COWBOY CULTURE IS ALL THE RAGE THESE DAYS, BUT TODAY’S COWBOYS aren’t like the Lone Rangers of old, thanks in part to Lil Nas X and his record-breaking country-trap hit “Old Town Road,” fringe-masked crooner Orville Peck, and critically acclaimed, cowboy-channellin­g efforts by the likes of Mitski and Solange.

So what’s a born-and-bred high plains drifter like Corb Lund, who grew up on his family’s sixth-generation-strong ranch near the foothills of the Rocky Mountains, to make of cowboy culture becoming en vogue?

“My cousin’s a Western Canada Wrangler rep, and he says Lil Nas X has exploded the Wrangler jeans market. So I guess it is good for that,” Lund says with a chuckle.

Kidding aside, Lund calls the ongoing rise in cowboy culture part of “a cycle that happens every 15 years. I remember in the ’80s, Urban Cowboy was huge,” he says in reference to the John Travolta movie that practicall­y spawned a lifestyle, not to mention a slew of radiofrien­dly hitmakers including Kenny Rogers and Johnny Lee.
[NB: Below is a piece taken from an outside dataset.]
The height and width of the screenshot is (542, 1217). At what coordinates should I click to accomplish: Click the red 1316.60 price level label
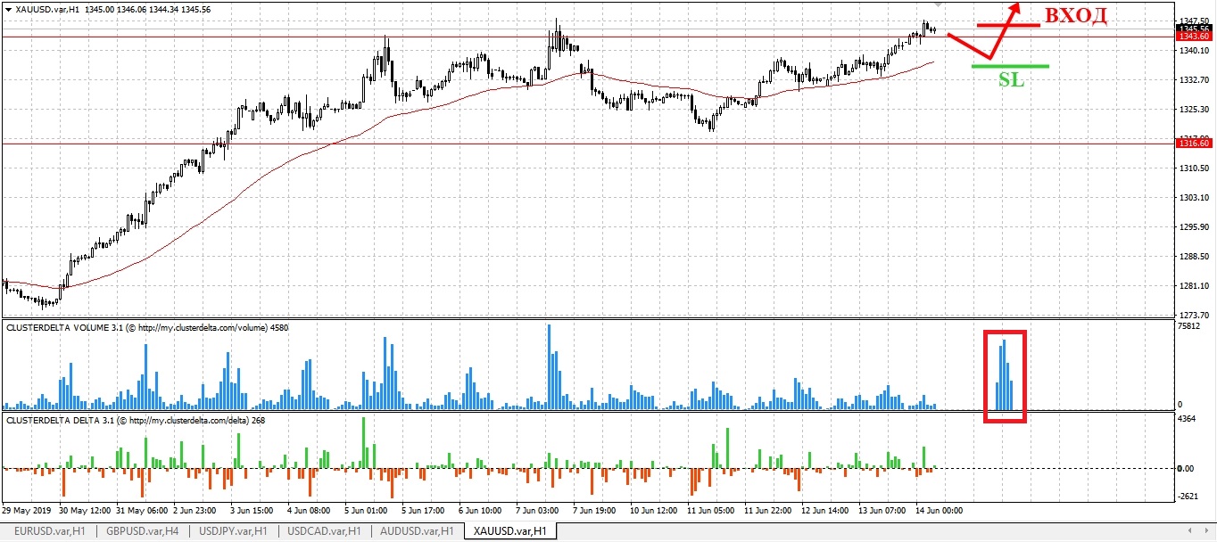(1194, 144)
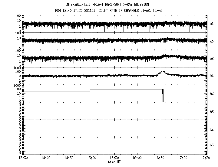The width and height of the screenshot is (218, 167).
Task: Click the 14:00 time axis tick label
Action: click(x=46, y=158)
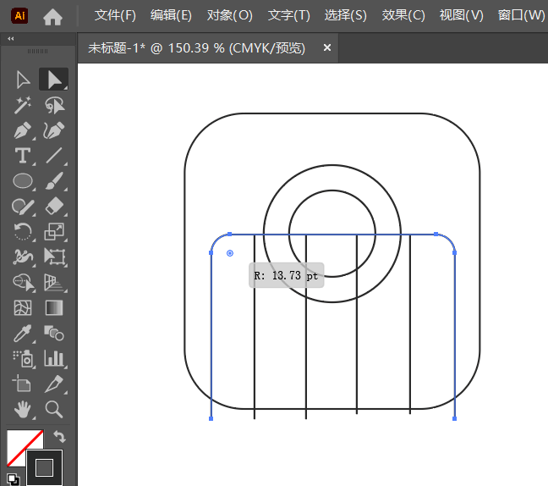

“I have the luxury of having that background. So to me, it seems ridiculous. It doesn’t bother me. It just doesn’t seem that genuine,” Lund adds about the latest country fad.

If Lil Nas X and Orville Peck are indeed gateway artists, then the newly country-curious will find plenty of authentic details and gleefully irreverent asides to delve into on Agricultur­al Tragic, the latest album by the Albertan alt-country vet.
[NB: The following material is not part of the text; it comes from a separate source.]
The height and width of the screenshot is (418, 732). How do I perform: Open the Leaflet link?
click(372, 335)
Take “90 Seconds of Your Time,” on which Lund bellows, “Horse thieving ain’t quite gone outta style” over one of the hardest rocking rhythms of his career. Halfway through, you’ll also hear “Dance with Your Spurs On,” which requires no further explanatio­n.

Best of all is the heartfelt and downcast “Raining Horses,” which Lund co-wrote with friend and “very successful horsewoman” Jaida Dreyer. It features lines like, “‘Round here it ain’t cats and dogs but colts that hit the ground,” with lyrics that explore what “we in the West call ‘horse poor.’ Like, not enough money, and too many horses,” according to Lund.

While Lund has been known to co-write with artists like Dreyer and fellow alt-country songsmiths such as Evan Felker of the Turnpike Troubadour­s and Hayes Carl, his writing process is usually a solitary one, featuring plenty of burrowing into the gold mine that is his rural lineage.

As he puts it, “My family’s place is in southweste­rn Alberta. Both sides of the family were raising cattle in Utah and came to Canada around the turn of the century. It’s a long line of cattle people and rodeo people and outlaws and bootlegger­s. All kinds of things.”

Lund says those familial details have been a wellspring for his lyrics over the years.

He adds that some of his lyrics are all but “verbatim, and some are just inspired by” his family history. There are no official archives for him to thumb through. Instead, says Lund, “You know how every family has a couple of people who are keepers of the lore? I’ve got a couple of aunts like that who I always turn to for stories.”

He adds, “I think I’m probably that guy now, too.”